(Stored dataset items)
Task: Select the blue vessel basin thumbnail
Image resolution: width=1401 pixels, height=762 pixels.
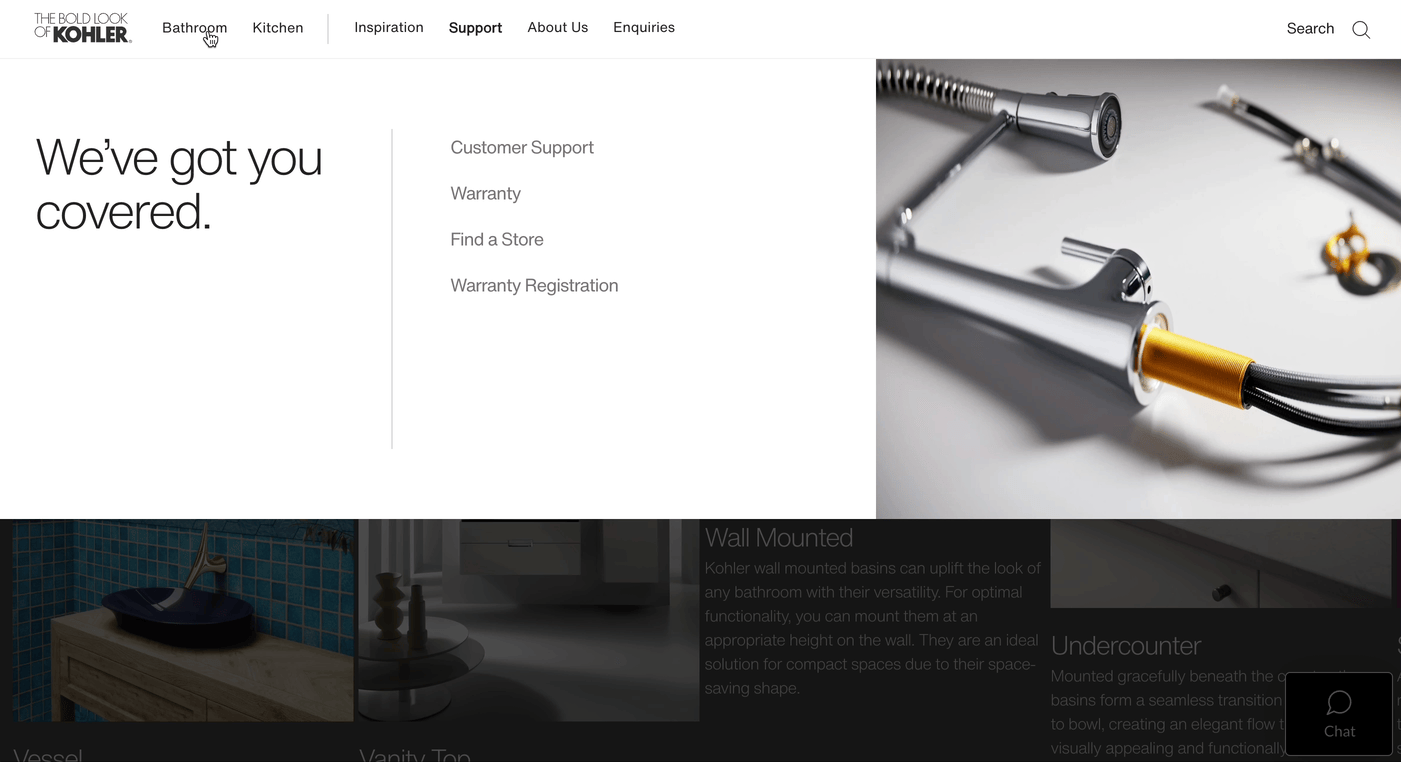Action: (x=183, y=620)
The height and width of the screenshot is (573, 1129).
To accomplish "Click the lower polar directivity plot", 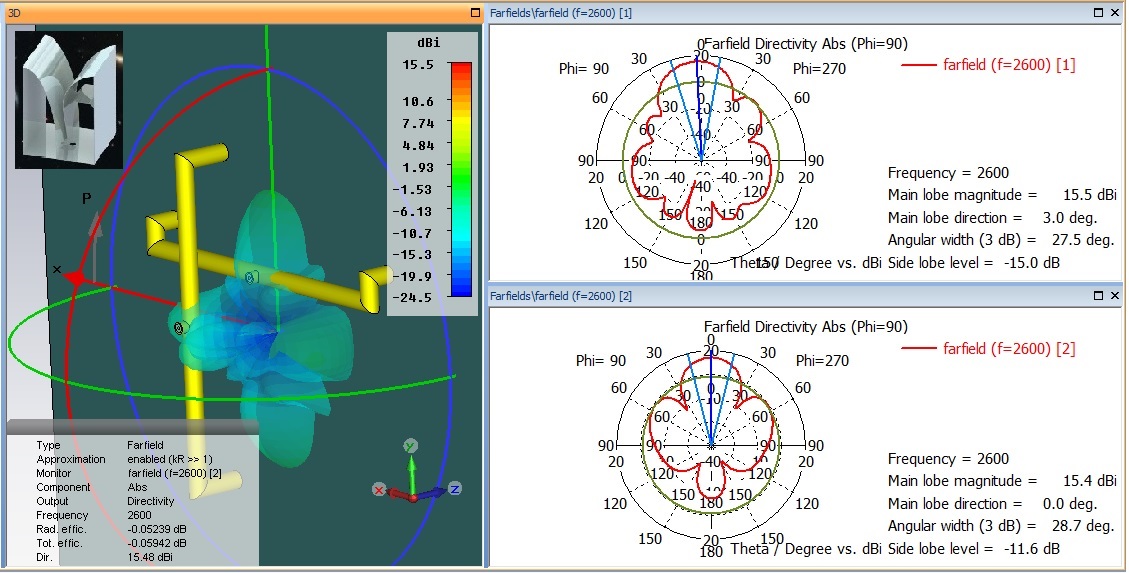I will (711, 445).
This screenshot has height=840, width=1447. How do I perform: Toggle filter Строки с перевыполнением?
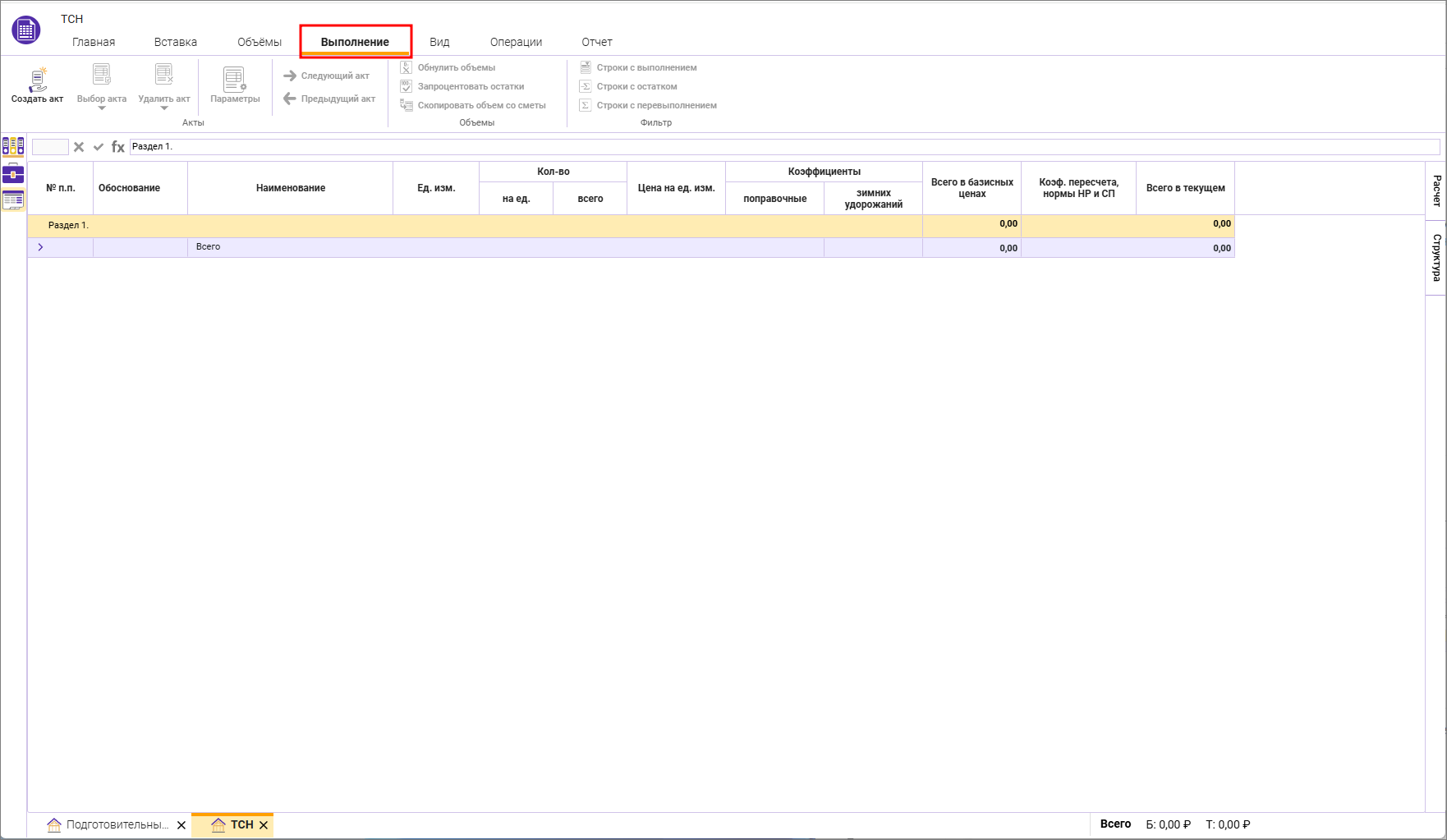pyautogui.click(x=656, y=105)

Goal of the exercise
Output everything in the listing from the line containing "This screenshot has" down through the end of the listing, with the pictures left out.

Solution to the exercise
This screenshot has height=840, width=1447. How do I perform: Toggle filter Строки с перевыполнением?
pyautogui.click(x=656, y=105)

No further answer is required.